Прежде чем сэр Бернард смог ответить, к ним подошел Консидайн, и все они как-то непроизвольно встали.
— Видите, — сказал он, — оказывается, есть такие, кто готов рискнуть.
— Вы хотите сказать, — скептически произнес сэр Бернард, — что ваш друг собирается совершить самоубийство, а потом хочет оживить свое тело?
— Именно так, — сказал Консидайн.
— Он фанатик, — сэр Бернард вздохнул. — А я надеялся, что этот человек нормален. Вы мне не нравитесь, мистер Консидайн, если неприязнь когда-нибудь чего-нибудь стоила.
— Ну, тогда и мне следовало бы презирать вас, сэр Бернард, — ответил Консидайн, — но у меня нет к вам неприязни. Прежде чем умереть, вы узнаете, что мир создается заново.
Едва он успел это сказать, как с улицы донеслись звуки, напоминавшие отдаленные аплодисменты. Впрочем, не узнать их было невозможно. Где-то стреляли пушки. Филипп с Роджером вскочили, сэр Бернард повернул голову к окну. Наблюдая за ними, Консидайн улыбнулся.
— Ах, неужели это африканские самолеты? — иронично спросил он. — Неужели разуму не удалось уберечь свою столицу?
Послышались крики, топот бегущих ног, свисток, на большой скорости промчались несколько машин. Сэр Бернард опять посмотрел на Консидайна.
— Значит, вы бомбите Лондон? — вежливо спросил он.
— Я? — удивился Консидайн. — Разве я Верховный Исполнитель? Спросите евреев, верящих в Мессию, или мистера Ингрэма, верящего в поэзию, или вашего сына, верящего (как я полагаю) в любовь, или короля, верящего в монархию, спросите их, какая сила угрожает сегодня Лондону. И спросите заодно, может ли слава победить порох?
— Я полагаю, может, если будет использовать динамит, — сказал сэр Бернард. — Извините, в данных обстоятельствах нам лучше уйти. Кстати, если вашего друга разнесет бомбой, ему будет довольно трудно оживить себя, не так ли?
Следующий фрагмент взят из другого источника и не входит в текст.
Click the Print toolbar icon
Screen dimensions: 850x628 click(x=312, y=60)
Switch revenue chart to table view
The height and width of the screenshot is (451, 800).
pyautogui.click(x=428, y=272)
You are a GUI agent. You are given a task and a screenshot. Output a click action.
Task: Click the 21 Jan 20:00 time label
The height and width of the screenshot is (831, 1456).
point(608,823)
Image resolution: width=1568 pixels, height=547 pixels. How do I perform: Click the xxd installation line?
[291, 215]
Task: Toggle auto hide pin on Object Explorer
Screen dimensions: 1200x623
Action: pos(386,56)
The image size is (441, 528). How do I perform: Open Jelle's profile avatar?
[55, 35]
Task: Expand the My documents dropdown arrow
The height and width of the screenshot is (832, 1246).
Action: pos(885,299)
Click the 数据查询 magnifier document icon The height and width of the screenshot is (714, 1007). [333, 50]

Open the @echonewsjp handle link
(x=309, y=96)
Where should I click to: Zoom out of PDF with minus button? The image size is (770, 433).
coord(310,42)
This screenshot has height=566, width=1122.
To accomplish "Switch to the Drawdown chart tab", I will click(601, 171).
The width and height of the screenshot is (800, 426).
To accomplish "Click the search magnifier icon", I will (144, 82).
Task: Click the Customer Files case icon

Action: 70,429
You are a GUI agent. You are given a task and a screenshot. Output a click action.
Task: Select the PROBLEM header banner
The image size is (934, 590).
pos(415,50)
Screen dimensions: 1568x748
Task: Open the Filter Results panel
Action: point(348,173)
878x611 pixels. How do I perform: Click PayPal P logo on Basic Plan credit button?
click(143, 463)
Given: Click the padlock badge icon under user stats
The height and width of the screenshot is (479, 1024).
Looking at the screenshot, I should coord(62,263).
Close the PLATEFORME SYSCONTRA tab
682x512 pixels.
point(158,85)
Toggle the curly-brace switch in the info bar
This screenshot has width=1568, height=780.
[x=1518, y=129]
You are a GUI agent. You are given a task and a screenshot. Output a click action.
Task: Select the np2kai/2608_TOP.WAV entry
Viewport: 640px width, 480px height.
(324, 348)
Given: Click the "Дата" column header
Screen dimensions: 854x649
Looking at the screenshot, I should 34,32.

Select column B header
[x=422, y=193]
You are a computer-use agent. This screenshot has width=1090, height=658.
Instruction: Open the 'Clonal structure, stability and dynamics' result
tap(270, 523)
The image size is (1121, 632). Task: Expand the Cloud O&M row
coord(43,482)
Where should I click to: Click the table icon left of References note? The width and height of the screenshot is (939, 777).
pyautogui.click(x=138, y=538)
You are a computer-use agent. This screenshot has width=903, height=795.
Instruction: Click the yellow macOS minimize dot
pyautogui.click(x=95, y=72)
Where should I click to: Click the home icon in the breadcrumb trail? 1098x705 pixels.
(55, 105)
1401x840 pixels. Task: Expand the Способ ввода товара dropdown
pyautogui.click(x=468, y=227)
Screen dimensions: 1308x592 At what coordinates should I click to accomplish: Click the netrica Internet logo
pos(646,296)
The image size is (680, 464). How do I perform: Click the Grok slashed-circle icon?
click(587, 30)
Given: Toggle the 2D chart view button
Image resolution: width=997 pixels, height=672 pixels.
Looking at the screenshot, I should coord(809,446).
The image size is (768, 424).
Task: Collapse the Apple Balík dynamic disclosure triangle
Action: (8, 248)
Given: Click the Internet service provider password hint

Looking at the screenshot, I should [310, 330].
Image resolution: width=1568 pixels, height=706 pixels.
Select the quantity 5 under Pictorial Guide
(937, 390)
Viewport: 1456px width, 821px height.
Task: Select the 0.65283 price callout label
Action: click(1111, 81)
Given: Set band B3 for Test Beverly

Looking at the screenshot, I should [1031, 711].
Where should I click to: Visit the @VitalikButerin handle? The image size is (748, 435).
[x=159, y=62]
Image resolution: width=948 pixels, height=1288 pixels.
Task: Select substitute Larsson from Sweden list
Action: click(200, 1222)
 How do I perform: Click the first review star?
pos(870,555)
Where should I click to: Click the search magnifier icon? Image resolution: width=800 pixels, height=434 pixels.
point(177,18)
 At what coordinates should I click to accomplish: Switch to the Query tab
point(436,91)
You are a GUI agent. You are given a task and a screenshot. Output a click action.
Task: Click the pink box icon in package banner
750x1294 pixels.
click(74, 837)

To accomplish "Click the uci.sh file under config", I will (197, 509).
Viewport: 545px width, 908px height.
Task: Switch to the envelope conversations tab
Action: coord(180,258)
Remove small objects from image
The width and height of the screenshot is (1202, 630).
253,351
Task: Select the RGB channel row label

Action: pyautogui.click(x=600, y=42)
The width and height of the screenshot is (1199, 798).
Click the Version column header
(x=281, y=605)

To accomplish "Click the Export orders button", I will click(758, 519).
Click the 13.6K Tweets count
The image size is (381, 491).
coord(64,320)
— Христианская церковь долгое время полагала, что это можно сделать, — сказал Консидайн. — Но я забыл, что вы даже не христианин.
Вмешался Роджер.
— Боже мой! — резко сказал он. — Так это все-таки бомбежка?
Консидайн сменил тон с насмешливого на серьезный.
— Успокойтесь, — сказал он. — Миссис Ингрэм находится в полной безопасности. Разве что ей может угрожать толпа, эти испорченные слуги восторга… Единственными смертями сегодня будут жертвы преданности.
Сэр Бернард пошел к двери, побледневший и озадаченный Филипп последовал за ним. Роджер на мгновение задержался.
— Не знаю, следует ли мне ненавидеть вас или восхищаться вами, — сказал он, — не уверен также, кто из нас сумасшедший. Но…
— Но в любом случае, — перебил Консидайн, — в стихах заключено больше, чем в разговорах о ритмах и размерах, и вы это знаете. О, слышите? Это совсем другие разговоры.
Опять послышались выстрелы, и Роджер выбежал вслед за друзьями.